Sam Davidson, Agfarm Account Manager SA
Rainfall throughout the state has reduced production risk just enough to see an uptick in forward selling this week. The weather forecast shows a series of low fronts to arrive in SA cropping regions over the next 8 days. These fronts have the potential to deliver anywhere from 5-15mm however we will have to wait and see how much is realised.
While the recent low fronts have produced some welcomed rain throughout the state, they have also delivered damaging wind. Gusts of up to 100KM/Hr are a frustrating nuisance for growers trying to spray, spread or complete any paddock work over the past two weeks, but has a low potential of impacting yields.
Spot and forward markets delivered into bulk handling sites managed to not only hold but build on their relative strength this week with 2017/18 season feed barley gaining $15/MT and 2017/18 season wheat lifting $10/MT. Delivered buyer markets are providing support for ASW1/SFW1 wheat with both south east and northern Adelaide market zones lifting $10/MT for August/September delivery.
New crop wheat markets on the other hand did not show the same increase as their spot market counterparts.

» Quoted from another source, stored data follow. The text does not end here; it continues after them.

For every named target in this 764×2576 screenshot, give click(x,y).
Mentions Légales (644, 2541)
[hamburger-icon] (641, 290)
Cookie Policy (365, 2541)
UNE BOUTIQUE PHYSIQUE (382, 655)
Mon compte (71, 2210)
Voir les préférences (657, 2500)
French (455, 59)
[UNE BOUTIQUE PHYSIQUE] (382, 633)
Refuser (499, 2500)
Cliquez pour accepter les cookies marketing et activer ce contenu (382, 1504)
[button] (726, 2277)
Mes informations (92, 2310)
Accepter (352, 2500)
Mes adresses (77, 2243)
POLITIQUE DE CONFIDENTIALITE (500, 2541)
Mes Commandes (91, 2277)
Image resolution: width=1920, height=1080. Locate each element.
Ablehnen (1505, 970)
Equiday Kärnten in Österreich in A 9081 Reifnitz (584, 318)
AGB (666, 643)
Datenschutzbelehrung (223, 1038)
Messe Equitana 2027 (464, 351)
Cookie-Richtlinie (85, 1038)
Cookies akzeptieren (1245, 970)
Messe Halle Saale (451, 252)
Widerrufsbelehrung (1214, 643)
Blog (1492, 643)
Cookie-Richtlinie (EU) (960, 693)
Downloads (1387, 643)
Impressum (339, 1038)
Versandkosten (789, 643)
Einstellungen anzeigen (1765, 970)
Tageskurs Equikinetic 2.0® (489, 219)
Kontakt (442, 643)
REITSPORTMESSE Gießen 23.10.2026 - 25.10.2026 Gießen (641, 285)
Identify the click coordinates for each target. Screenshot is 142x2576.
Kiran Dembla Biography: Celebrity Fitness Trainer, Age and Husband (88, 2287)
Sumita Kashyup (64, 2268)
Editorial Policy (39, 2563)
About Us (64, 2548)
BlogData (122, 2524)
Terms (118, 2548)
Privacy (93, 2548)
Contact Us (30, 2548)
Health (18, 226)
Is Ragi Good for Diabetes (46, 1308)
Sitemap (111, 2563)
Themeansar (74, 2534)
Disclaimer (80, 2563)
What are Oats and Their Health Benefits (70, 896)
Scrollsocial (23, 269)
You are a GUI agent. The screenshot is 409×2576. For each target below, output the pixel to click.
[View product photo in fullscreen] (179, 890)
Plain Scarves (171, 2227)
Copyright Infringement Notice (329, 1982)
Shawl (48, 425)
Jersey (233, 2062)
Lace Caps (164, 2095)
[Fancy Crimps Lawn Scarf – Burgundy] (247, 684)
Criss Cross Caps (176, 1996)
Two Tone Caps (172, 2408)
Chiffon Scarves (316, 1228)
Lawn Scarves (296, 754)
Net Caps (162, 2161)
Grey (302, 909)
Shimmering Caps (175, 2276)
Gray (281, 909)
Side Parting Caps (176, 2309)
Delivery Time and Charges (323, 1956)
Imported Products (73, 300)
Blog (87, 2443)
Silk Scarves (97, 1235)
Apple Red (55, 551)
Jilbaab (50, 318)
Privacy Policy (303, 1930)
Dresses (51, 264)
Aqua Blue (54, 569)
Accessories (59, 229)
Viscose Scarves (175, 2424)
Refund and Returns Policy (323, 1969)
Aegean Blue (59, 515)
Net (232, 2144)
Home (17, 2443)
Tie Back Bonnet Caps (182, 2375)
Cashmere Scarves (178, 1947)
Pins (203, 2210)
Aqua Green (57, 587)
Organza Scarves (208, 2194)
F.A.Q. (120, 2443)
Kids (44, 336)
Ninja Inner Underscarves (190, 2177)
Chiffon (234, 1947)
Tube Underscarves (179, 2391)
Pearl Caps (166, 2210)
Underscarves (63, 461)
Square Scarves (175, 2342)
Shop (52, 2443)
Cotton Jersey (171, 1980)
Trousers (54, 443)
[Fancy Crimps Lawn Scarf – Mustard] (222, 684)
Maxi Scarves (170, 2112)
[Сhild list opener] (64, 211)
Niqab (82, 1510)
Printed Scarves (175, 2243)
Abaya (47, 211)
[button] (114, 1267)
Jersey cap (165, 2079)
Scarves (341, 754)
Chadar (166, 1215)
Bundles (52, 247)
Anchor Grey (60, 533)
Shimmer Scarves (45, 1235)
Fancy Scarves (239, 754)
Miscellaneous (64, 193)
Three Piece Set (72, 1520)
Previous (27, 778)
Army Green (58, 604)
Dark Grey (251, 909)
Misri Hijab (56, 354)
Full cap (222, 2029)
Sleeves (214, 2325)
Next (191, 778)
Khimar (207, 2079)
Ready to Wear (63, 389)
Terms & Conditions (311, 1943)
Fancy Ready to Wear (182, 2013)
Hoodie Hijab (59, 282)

APW1 multigrade bids only gained $1/MT week on week. While this might be reflective of increased selling activity attributed to lower production risk, it might also be on the back of a speculative move lower from buyers as they reduce the current risk priced into the forward market.
The South Australian grain market function for both new and old season crops remain determined by north east Australian end users. Grain and oilseed stocks will need to be shifted from surplus regions into deficit regions at the lowest cost of execution, reducing the weight of influence from offshore markets on the Australian markets. We have seen grain freighted from south eastern regions of South Australia via ocean freight to QLD/NNSW, and even road freighted into the Southern NSW and Western Vic over recent weeks.